Source document:
Start of Block
Long marketed as the less uptight cousin of the Academy Awards, the Globes are now scrambling to clean up their act after NBC announced it would not broadcast the show in 2022 because of a series of controversies involving the Hollywood Foreign Press Association, the voting group behind the ceremony.

To name all of those controversies might prove as lengthy as the awards show itself, but here’s a notable sampling: The Los Angeles Times and this paper both published recent exposés about the group’s double-dealing, a follow-up story by The Los Angeles Times revealed that the group had no Black members, and a late, reluctant set of reforms proposed by the group failed to satisfy Time’s Up and prompted studios like Netflix, Amazon and Warner Bros. to issue statements amounting to an effective boycott.

As that scrutiny intensified, members of the insular 86-person association continued to commit new, headline-making gaffes. One member confused Daniel Kaluuya for another Black actor, Leslie Odom Jr., just minutes after Kaluuya’s Oscar win, while a former Hollywood Foreign Press president was expelled from the group in April after forwarding a right-wing article to members that called Black Lives Matter a “hate movement.”

This sort of insensitive behavior has been tolerated by Hollywood for decades because the Golden Globes offer the most high-profile pit stop on the way to the Oscars: If you’re willing to schmooze and take selfies with eccentric voters (as well as turn a blind eye to their more questionable behavior), then the group might bestow you with the momentum needed to make it all the way through awards season.
End of Block
Collected data
Start of Block
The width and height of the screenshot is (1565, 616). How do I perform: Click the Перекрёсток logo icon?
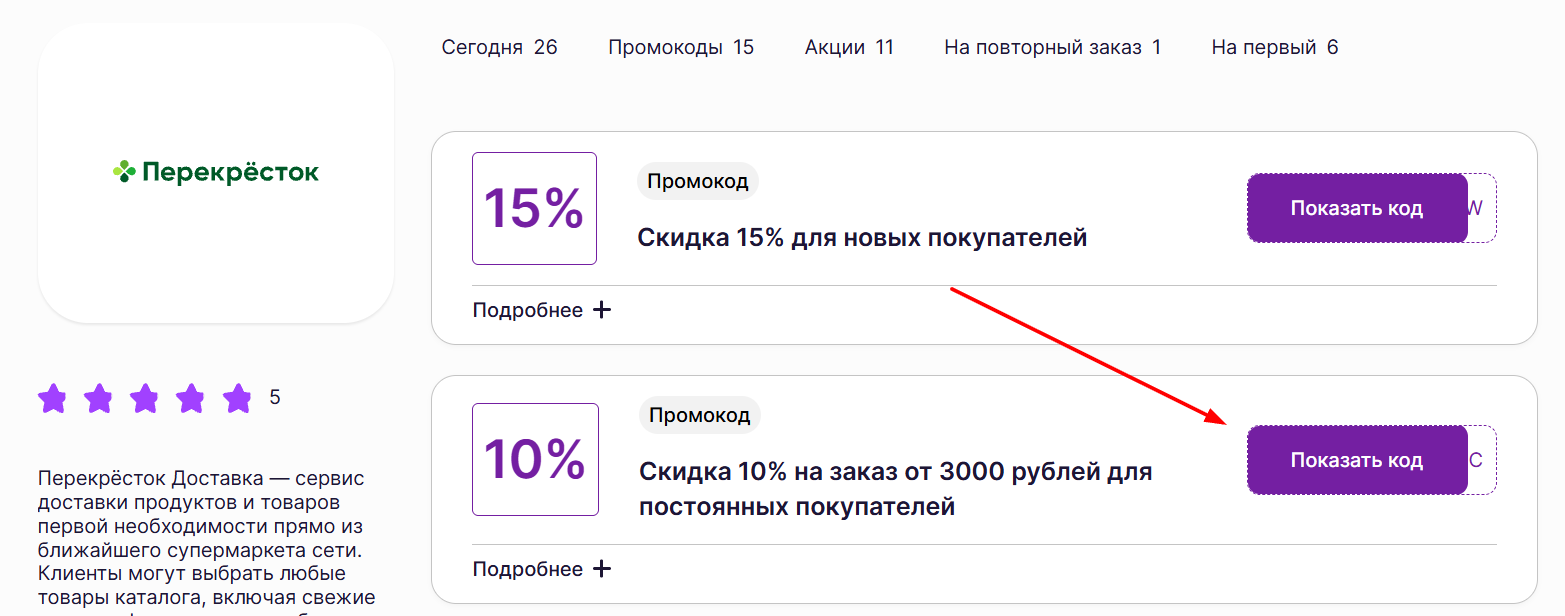point(216,172)
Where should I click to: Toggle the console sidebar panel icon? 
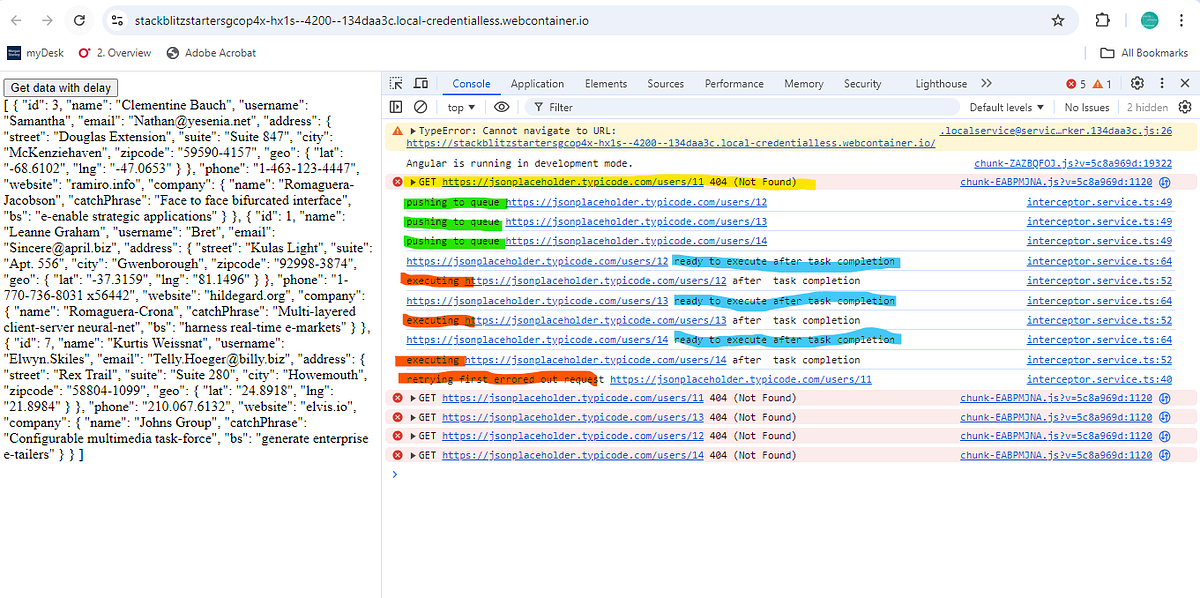396,107
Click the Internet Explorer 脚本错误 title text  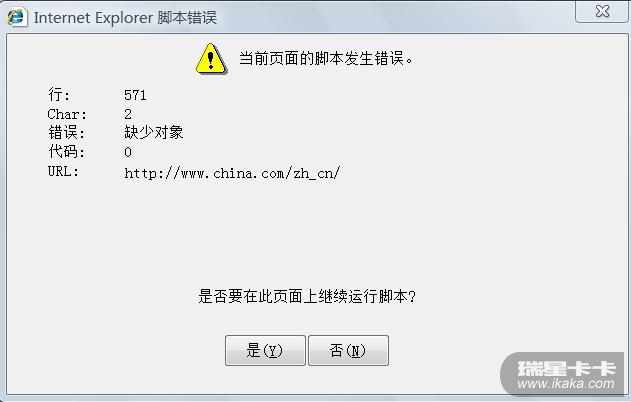pos(125,18)
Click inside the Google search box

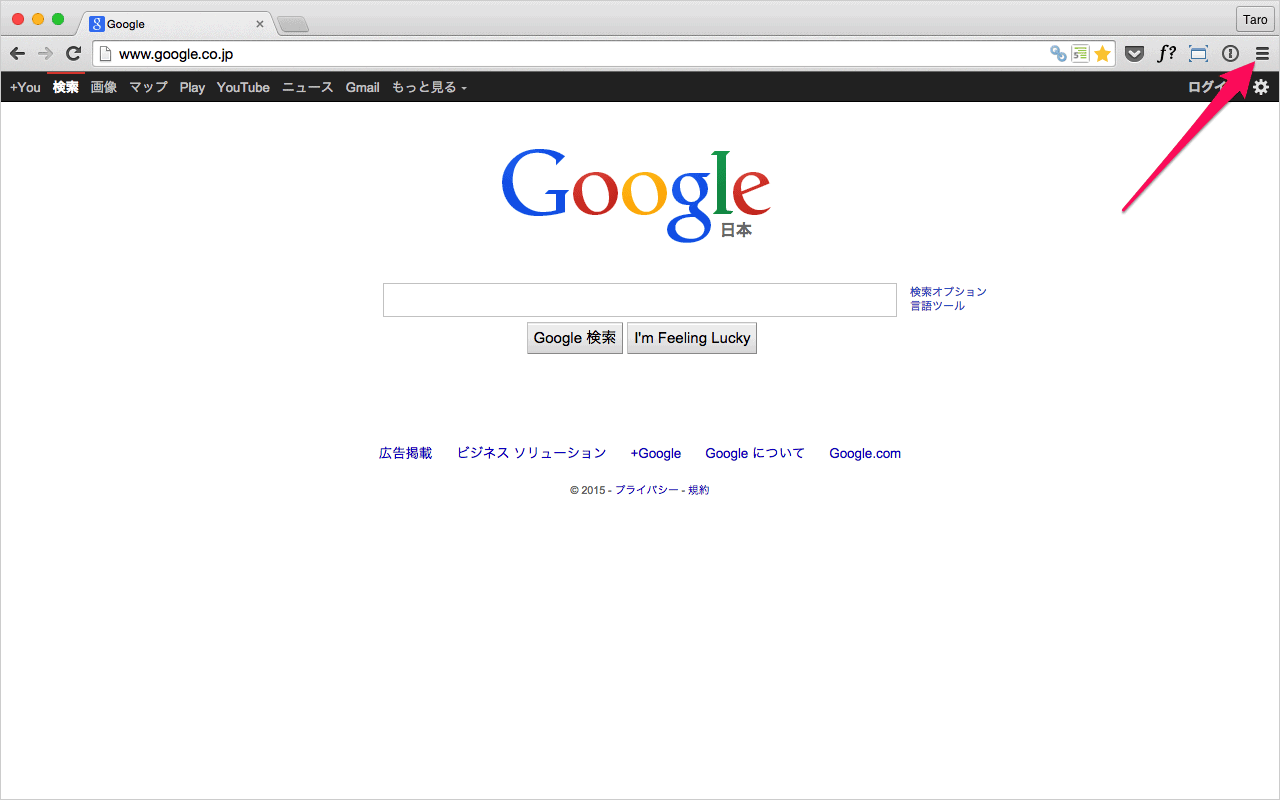click(639, 299)
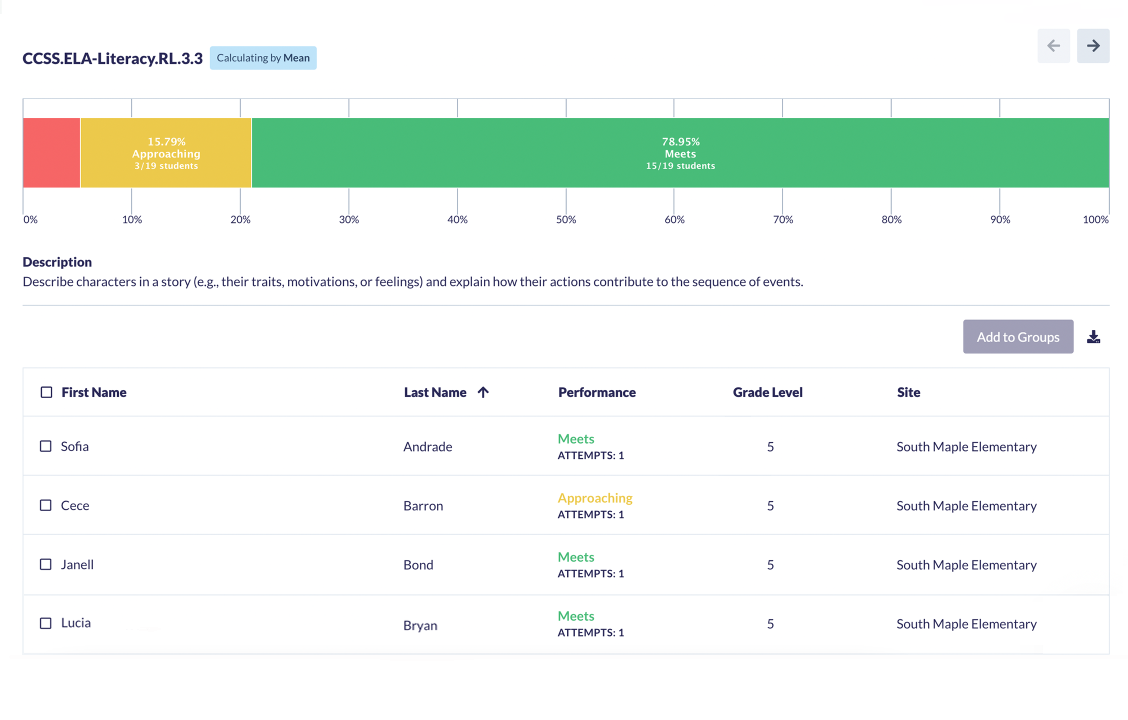The height and width of the screenshot is (720, 1128).
Task: Select the Performance column header
Action: (x=597, y=392)
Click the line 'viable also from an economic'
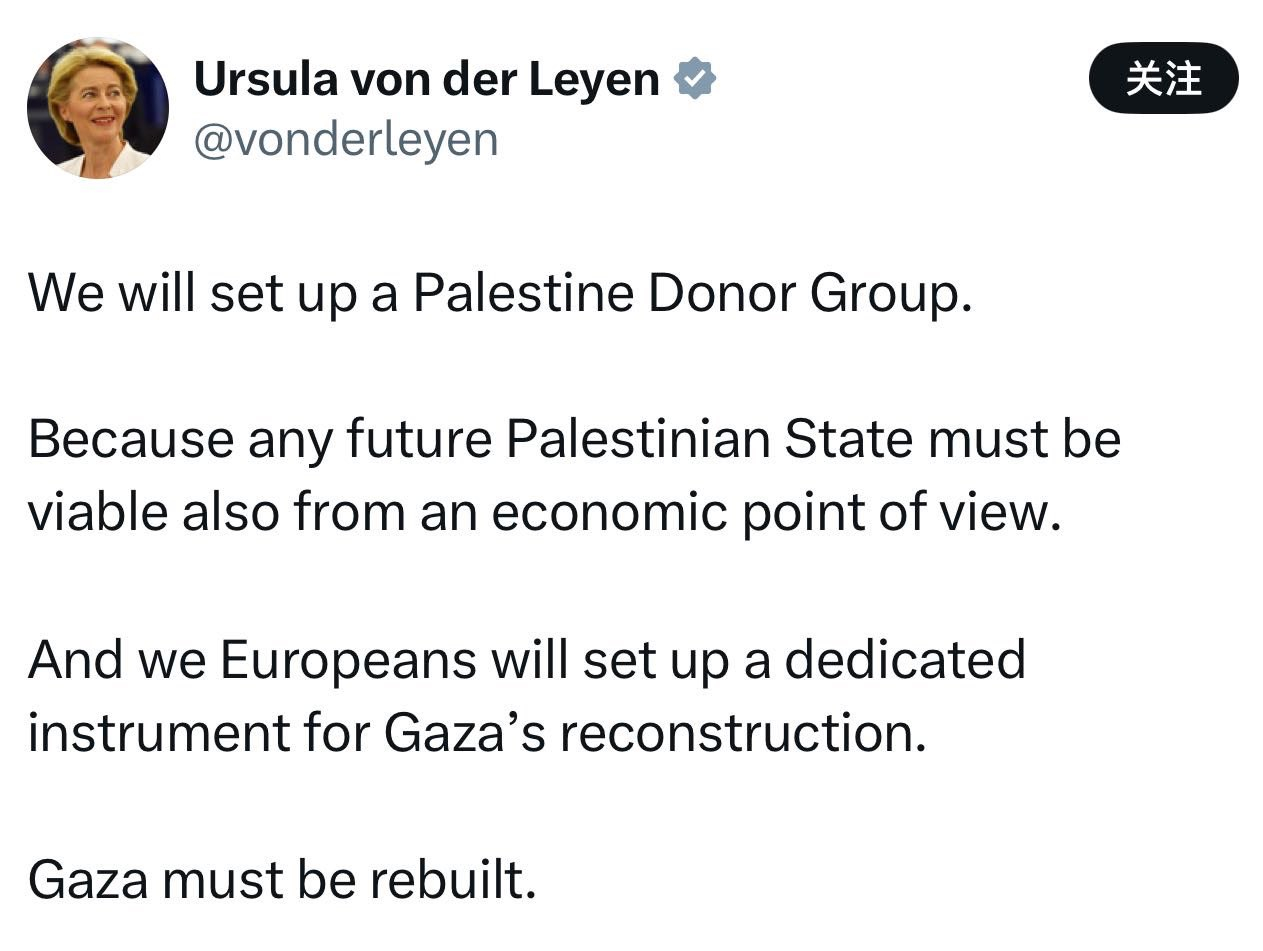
End of Block
Prompt:
Take the article on the Golden Globes controversy further, beginning after its final sentence.

Answer area:
But with the show now on the ropes, stars have begun publicly calling the members’ integrity into question: Scarlett Johansson said in a statement that she had stopped participating in the group’s news conferences after “facing sexist questions and remarks by certain H.F.P.A. members that bordered on sexual harassment,” while Globe favorite Tom Cruise returned his three trophies in a noteworthy rebuke.

Can the show still mount a comeback when its golden sheen has become this tarnished? Or will Hollywood conclude that saving the Golden Globes may be more trouble than it’s worth?

Hours after NBC dropped the show for 2022, the group released a detailed timeline for its proposed changes, which include adding many new members over the coming months. Still, even if the group doubles its membership and admits more journalists of color, there remains the matter of what to do with the longtime members who have indulged in the Globes’ most criticized practices for years.

Unlike the Oscars, which are voted on by several thousand of Hollywood’s most accomplished artists and technicians, the Golden Globes are decided by a small group of foreign journalists with little to no profile outside of the Hollywood Foreign Press Association, many of whom draw significant paychecks from the group.

It’s an unlikely selection of people to confer prestige, and the Golden Globes may have to wholly reinvent their voting body if they hope to win back stars and studios already in revolt. Why would actors like Johansson or Kaluuya continue participating in the organization’s activities if the journalists who have offended them still retain their influence within the group?

In the meantime, it’s possible that another awards show could move to early January to effectively take the Globes’ place on the awards calendar next year. The Screen Actors Guild Awards and Critics Choice Awards are already televised and draw major stars, though none has been able to reach the traditional ratings success of the Golden Globes.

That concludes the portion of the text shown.